Nielsen Peter R, Nietlispach Daniel, Mott Helen R, Callaghan Juliana, Bannister Andrew, Kouzarides Tony, Murzin Alexey G, Murzina Natalia V, Laue Ernest D
Cambridge Centre for Molecular Recognition, Department of Biochemistry, University of Cambridge, 80 Tennis Court Road, Cambridge CB2 1GA, UK.
Nature. 2002 Mar 7;416(6876):103-7. doi: 10.1038/nature722. Epub 2002 Feb 20.
Specific modifications to histones are essential epigenetic markers---heritable changes in gene expression that do not affect the DNA sequence. Methylation of lysine 9 in histone H3 is recognized by heterochromatin protein 1 (HP1), which directs the binding of other proteins to control chromatin structure and gene expression. Here we show that HP1 uses an induced-fit mechanism for recognition of this modification, as revealed by the structure of its chromodomain bound to a histone H3 peptide dimethylated at Nzeta of lysine 9. The binding pocket for the N-methyl groups is provided by three aromatic side chains, Tyr21, Trp42 and Phe45, which reside in two regions that become ordered on binding of the peptide. The side chain of Lys9 is almost fully extended and surrounded by residues that are conserved in many other chromodomains. The QTAR peptide sequence preceding Lys9 makes most of the additional interactions with the chromodomain, with HP1 residues Val23, Leu40, Trp42, Leu58 and Cys60 appearing to be a major determinant of specificity by binding the key buried Ala7. These findings predict which other chromodomains will bind methylated proteins and suggest a motif that they recognize.
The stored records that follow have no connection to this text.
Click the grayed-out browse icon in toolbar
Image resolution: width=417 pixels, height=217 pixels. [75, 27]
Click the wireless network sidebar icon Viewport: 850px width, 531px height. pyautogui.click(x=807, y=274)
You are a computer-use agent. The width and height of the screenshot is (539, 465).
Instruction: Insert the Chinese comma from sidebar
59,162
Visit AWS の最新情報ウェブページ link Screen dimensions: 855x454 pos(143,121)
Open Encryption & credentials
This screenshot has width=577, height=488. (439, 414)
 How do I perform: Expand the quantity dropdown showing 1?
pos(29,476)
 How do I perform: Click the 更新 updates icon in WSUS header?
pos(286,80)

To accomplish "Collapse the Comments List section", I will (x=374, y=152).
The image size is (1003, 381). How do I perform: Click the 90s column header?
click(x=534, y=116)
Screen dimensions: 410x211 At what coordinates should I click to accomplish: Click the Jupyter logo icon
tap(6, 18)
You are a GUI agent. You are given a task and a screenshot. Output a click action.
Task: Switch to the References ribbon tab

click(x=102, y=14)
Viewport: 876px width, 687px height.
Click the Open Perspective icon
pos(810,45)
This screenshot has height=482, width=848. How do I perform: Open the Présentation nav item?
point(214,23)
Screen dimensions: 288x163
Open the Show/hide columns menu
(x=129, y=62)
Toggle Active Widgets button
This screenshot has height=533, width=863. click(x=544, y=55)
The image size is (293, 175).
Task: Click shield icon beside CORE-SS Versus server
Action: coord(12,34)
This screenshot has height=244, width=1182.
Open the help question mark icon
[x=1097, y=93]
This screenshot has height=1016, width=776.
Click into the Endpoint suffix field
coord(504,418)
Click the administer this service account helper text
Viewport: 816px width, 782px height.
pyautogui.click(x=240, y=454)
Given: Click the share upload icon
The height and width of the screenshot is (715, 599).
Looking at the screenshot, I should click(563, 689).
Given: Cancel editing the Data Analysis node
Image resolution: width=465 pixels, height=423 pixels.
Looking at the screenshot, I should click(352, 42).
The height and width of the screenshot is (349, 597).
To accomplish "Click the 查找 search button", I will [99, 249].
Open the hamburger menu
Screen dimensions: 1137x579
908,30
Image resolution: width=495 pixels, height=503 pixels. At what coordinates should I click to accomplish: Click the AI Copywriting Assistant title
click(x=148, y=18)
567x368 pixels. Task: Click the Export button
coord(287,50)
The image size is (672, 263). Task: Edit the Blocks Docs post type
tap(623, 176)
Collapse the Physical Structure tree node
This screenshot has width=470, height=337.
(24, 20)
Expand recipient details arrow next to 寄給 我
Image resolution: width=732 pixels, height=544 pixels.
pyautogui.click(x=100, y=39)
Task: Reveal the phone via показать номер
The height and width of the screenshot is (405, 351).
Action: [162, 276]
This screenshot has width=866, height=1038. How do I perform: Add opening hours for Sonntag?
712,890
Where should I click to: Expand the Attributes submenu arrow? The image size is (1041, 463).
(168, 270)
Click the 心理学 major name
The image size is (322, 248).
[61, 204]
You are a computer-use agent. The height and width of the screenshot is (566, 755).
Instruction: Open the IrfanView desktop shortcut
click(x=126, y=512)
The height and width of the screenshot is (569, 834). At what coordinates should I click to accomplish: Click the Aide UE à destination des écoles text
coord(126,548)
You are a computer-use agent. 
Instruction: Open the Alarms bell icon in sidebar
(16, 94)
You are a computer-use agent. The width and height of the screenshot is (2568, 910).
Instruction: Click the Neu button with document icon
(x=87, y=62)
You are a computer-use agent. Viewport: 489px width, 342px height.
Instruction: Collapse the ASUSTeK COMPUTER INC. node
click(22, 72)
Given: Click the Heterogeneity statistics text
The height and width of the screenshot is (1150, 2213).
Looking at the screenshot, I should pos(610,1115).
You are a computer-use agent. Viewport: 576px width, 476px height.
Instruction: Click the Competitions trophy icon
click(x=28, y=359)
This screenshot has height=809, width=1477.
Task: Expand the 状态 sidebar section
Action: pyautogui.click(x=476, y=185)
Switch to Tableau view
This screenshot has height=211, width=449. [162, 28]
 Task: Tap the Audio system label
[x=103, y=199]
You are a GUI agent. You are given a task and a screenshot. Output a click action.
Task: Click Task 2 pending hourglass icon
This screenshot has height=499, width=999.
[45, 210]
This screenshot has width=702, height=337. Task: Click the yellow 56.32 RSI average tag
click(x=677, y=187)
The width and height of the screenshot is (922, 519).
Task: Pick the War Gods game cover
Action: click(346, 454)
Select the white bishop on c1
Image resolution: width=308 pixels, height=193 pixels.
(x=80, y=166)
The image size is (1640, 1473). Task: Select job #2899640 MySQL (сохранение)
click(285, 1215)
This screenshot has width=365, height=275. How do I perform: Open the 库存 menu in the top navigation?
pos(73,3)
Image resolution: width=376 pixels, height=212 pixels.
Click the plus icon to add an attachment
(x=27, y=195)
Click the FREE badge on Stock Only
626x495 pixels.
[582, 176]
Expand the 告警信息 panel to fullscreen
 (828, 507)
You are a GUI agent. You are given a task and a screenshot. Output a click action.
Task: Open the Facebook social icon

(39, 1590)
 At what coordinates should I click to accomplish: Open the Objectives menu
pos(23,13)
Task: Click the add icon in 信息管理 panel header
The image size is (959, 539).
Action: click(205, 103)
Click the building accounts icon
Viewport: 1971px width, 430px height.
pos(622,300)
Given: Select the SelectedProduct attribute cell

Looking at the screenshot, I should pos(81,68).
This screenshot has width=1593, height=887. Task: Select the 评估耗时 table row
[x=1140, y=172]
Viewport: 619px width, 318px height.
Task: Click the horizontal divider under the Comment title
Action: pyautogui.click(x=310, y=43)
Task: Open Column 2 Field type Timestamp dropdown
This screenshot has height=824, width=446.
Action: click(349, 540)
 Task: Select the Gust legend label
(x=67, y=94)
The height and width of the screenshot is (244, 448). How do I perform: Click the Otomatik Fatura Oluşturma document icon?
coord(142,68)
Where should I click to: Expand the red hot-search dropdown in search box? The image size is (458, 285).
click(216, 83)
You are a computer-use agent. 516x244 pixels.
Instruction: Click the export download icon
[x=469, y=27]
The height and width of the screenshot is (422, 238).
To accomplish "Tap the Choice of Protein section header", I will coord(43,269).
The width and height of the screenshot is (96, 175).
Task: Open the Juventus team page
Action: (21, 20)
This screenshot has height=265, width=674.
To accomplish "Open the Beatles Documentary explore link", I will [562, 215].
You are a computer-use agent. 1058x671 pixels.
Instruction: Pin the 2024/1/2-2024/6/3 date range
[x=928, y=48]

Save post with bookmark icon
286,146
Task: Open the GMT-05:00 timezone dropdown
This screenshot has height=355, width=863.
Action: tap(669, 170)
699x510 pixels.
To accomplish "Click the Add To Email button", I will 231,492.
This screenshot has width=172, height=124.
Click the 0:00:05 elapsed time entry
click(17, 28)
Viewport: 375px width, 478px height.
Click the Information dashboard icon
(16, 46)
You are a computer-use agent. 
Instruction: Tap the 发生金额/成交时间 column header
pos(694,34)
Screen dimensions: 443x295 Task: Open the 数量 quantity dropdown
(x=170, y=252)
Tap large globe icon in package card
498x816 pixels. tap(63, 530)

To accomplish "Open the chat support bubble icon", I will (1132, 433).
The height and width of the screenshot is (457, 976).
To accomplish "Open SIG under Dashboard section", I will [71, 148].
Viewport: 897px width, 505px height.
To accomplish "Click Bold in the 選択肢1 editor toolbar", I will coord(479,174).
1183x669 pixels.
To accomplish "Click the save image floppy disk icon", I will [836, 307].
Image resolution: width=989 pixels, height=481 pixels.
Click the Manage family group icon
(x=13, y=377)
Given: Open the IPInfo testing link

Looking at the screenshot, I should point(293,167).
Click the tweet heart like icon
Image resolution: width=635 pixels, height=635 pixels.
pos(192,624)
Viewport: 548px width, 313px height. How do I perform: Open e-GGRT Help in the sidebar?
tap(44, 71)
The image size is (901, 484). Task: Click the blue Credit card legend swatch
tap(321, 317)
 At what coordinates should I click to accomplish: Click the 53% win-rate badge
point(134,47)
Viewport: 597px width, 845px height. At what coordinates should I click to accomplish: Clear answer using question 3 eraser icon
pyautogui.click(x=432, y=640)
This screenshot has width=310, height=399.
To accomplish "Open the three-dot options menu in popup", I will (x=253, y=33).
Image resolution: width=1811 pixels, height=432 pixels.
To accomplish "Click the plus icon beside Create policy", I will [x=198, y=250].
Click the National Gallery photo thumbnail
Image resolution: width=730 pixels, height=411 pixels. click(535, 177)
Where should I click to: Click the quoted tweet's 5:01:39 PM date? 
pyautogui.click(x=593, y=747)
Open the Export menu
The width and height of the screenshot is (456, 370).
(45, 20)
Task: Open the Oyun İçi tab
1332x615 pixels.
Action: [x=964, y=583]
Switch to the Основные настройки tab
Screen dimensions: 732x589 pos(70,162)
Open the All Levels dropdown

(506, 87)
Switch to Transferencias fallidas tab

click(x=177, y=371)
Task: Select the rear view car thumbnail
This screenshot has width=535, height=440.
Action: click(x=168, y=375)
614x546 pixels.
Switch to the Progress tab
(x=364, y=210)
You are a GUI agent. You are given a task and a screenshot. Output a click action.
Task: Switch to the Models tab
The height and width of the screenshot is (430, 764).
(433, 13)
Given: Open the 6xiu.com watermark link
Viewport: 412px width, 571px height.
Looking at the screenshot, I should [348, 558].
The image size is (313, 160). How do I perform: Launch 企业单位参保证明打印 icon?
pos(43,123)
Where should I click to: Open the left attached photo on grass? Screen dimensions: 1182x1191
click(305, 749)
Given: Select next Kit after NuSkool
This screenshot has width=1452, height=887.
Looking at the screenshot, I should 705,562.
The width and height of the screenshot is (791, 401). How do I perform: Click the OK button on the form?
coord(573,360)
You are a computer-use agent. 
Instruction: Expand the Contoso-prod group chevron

组蛋白的特定修饰是至关重要的表观遗传标记——即基因表达中的可遗传变化,这些变化不影响DNA序列。组蛋白H3赖氨酸9的甲基化可被异染色质蛋白1(HP1)识别,HP1引导其他蛋白质结合以控制染色质结构和基因表达。在此我们表明,HP1采用诱导契合机制来识别这种修饰,这是由其色域与赖氨酸9的Nzeta位二甲基化的组蛋白H3肽结合的结构所揭示的。N-甲基基团的结合口袋由三个芳香族侧链Tyr21、Trp42和Phe45提供,它们位于肽结合时变得有序的两个区域。赖氨酸9的侧链几乎完全伸展,并被许多其他色域中保守的残基所包围。赖氨酸9之前的QTAR肽序列与色域形成了大部分额外的相互作用,HP1残基Val23、Leu40、Trp42、Leu58和Cys60似乎通过结合关键的埋藏Ala7而成为特异性的主要决定因素。这些发现预测了哪些其他色域将结合甲基化蛋白,并提出了它们所识别的基序。